### Work required
Copy out, exactly as given, every line from the line with "Task: Select the 视频播放器 video icon" to the end of the listing, both of those lines included.

### Source material
★ ★ ★ ★ ★ ★ ★

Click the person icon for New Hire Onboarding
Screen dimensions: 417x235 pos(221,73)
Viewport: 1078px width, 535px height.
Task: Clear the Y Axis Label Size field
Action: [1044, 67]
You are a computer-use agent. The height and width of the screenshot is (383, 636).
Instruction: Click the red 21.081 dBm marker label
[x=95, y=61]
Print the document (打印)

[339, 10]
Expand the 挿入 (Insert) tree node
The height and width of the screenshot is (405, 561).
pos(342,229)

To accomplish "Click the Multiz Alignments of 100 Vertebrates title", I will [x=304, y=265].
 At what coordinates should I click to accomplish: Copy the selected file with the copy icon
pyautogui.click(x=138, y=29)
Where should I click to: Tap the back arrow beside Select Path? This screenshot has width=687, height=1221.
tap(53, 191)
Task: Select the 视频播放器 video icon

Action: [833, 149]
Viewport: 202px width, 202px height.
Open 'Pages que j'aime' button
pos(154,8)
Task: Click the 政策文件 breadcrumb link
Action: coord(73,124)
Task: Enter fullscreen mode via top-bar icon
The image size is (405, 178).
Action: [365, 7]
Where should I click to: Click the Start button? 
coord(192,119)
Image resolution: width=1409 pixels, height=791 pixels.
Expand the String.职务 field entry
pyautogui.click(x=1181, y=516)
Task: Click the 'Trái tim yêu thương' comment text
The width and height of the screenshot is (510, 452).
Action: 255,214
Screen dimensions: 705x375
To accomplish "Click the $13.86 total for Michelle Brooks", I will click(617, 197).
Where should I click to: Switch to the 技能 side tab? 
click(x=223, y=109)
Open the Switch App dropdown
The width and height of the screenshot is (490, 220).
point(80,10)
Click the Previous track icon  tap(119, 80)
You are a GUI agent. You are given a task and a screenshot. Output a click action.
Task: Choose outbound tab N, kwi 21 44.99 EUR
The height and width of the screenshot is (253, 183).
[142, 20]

★ ★ ★ ★ ★ ★ ★

### Output
Task: Select the 视频播放器 video icon

Action: [833, 149]
Viewport: 202px width, 202px height.
Open 'Pages que j'aime' button
pos(154,8)
Task: Click the 政策文件 breadcrumb link
Action: coord(73,124)
Task: Enter fullscreen mode via top-bar icon
The image size is (405, 178).
Action: [365, 7]
Where should I click to: Click the Start button? 
coord(192,119)
Image resolution: width=1409 pixels, height=791 pixels.
Expand the String.职务 field entry
pyautogui.click(x=1181, y=516)
Task: Click the 'Trái tim yêu thương' comment text
The width and height of the screenshot is (510, 452).
Action: 255,214
Screen dimensions: 705x375
To accomplish "Click the $13.86 total for Michelle Brooks", I will click(617, 197).
Where should I click to: Switch to the 技能 side tab? 
click(x=223, y=109)
Open the Switch App dropdown
The width and height of the screenshot is (490, 220).
point(80,10)
Click the Previous track icon  tap(119, 80)
You are a GUI agent. You are given a task and a screenshot. Output a click action.
Task: Choose outbound tab N, kwi 21 44.99 EUR
The height and width of the screenshot is (253, 183).
[142, 20]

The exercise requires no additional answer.